Trains to the Motorcycle Show in Birmingham go from here! It's important to know that! LOL
It's a very busy station, and is going to get even busier, with the addition of the HS2 High-speed rail link being built. The station opened in 1837, and it was controversially rebuilt in the mid-1960s when the Arch and the Great Hall were demolished to accommodate the electrified West Coast Main Line, and the revamped station still attracts criticism over its architecture.
It is now being re-modelled again.
The original Euston Road underground station was a typical Leslie Green one, covered in oxblood red tiles. During the 60s remodelling, a new entrance to the underground was included with access straight from the mainline station concourse. Somehow, the Leslie Green building was never demolished.
When I walked around the site for the new HS2 terminus today, I found it still standing. Everything around it has been demolished and cleared, and the one building stands surrounded by fencing. I had to poke my camera through a tiny gap in the fence to get this rather poor picture.

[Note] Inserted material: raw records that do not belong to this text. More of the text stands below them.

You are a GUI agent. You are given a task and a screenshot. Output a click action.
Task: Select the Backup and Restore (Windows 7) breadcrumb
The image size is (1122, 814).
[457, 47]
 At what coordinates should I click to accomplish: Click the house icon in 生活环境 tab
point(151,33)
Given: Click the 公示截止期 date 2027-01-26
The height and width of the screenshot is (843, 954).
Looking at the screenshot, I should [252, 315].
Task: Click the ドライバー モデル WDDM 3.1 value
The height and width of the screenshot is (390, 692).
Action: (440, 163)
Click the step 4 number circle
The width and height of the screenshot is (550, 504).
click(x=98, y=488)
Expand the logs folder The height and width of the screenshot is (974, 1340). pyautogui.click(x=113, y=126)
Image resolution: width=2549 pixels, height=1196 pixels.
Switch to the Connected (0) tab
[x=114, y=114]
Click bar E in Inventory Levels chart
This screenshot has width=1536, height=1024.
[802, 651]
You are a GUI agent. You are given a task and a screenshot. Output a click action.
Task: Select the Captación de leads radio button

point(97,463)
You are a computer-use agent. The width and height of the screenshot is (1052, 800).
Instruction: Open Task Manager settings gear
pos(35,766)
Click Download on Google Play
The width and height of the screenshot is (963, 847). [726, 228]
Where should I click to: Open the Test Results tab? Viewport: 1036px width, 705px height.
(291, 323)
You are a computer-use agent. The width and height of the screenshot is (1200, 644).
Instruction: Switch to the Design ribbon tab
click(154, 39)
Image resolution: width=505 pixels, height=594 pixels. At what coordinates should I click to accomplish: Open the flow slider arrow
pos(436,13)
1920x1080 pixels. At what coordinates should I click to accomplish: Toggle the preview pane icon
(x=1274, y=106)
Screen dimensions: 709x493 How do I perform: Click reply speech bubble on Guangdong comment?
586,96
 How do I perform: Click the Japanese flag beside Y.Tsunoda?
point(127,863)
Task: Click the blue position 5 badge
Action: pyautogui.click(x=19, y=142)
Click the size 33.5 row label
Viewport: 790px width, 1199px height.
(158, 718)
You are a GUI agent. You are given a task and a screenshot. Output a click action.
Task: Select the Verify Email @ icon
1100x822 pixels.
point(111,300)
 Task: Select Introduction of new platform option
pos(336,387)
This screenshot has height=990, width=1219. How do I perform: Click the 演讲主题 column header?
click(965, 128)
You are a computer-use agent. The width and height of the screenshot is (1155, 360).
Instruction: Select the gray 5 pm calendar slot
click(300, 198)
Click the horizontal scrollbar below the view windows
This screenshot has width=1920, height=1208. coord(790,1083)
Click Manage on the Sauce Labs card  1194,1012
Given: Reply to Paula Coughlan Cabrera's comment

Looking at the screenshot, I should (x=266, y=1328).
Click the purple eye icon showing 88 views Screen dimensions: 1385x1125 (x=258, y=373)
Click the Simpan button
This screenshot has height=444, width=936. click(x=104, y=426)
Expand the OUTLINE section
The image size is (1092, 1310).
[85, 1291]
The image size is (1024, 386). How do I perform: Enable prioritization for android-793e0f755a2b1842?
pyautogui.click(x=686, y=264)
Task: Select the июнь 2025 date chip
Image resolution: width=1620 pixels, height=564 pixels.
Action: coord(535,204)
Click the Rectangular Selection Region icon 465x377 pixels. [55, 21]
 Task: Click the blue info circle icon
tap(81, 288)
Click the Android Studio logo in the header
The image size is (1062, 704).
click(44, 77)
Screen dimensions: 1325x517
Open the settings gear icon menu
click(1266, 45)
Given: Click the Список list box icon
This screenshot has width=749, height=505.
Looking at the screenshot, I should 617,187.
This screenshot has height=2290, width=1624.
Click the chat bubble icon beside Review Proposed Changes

But I hope this means that a use will be found for it, and it will be incorporated into the new station.
The building works on the old station are all-pervasive, and it was difficult getting any decent photographs at all. However, as it's a station I use from time to time, I will try and replace the pictures as and when
The entrance to the main station is marked by these twin buildings. The walls are engraved with the names of all the places you can get to from Euston by train.
Euston war memorial was erected in 1921 to honour the railwaymen who lost their lives in the First World War. Additional panels were later added to commemorate the men and women of the London, Midland and Scottish Railway who died in the Second World War.